Bio Analysis

Many scientific endeavors are dependent upon accurate quantification of drugs and endogenous substances in biological samples; the focus of bioanalysis in the pharmaceutical industry is to provide a quantitative measure of the active drug and/or its metabolite(s) for the purpose of pharmacokinetics, toxicokinetics, bioequivalence and exposure–response (pharmacokinetics/pharmacodynamics studies). Bioanalysis also applies to drugs used for illicit purposes, forensic investigations, anti-doping testing in sports, and environmental concerns.
Bioanalysis was traditionally thought of in terms of measuring small molecule drugs. However, the past twenty years has seen an increase in biopharmaceuticals (e.g. proteins and peptides), which have been developed to address many of the same diseases as small molecules. These larger biomolecules have presented their own unique challenges to quantification.

History
The first studies measuring drugs in biological fluids were carried out to determine possible overdosing as part of the new science of forensic medicine/toxicology.
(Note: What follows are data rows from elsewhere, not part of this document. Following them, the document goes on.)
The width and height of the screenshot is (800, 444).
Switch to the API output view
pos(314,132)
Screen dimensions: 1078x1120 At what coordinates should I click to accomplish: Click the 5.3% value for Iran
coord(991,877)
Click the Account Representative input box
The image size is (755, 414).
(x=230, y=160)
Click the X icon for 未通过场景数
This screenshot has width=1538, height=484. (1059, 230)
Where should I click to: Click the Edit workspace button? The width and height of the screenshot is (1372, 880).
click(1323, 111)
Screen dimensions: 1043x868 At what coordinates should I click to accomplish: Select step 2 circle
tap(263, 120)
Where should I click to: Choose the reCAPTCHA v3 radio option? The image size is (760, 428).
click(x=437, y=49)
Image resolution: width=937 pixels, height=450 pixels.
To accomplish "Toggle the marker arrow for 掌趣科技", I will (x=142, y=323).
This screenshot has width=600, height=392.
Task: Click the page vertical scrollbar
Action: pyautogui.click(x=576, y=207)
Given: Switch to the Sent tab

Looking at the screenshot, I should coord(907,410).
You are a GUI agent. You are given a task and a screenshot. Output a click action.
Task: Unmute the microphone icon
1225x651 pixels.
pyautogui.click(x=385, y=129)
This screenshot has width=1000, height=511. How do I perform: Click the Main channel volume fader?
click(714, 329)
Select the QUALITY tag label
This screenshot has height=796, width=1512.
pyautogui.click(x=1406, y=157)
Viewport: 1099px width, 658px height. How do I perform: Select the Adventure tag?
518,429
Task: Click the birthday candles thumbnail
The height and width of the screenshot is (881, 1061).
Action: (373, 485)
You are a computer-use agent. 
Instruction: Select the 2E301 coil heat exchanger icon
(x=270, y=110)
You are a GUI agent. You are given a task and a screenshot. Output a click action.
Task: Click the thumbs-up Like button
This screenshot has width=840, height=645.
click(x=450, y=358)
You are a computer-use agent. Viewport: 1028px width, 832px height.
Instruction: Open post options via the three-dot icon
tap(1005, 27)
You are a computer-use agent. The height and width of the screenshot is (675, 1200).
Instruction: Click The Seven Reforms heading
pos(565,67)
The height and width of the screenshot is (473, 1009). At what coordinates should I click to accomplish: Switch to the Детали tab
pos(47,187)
Initially, nonspecific assays were applied to measuring drugs in biological fluids. These were unable to discriminate between the drug and its metabolites; for example, aspirin (circa 1900) and sulfonamides (developed in the 1930s) were quantified by the use of colorimetric assays. Antibiotics were quantified by their ability to inhibit bacterial growth. The 1930s also saw the rise of pharmacokinetics, and as such the desire for more specific assays.[2] Modern drugs are more potent, which has required more sensitive bioanalytical assays to accurately and reliably determine these drugs at lower concentrations. This has driven improvements in technology and analytical methods.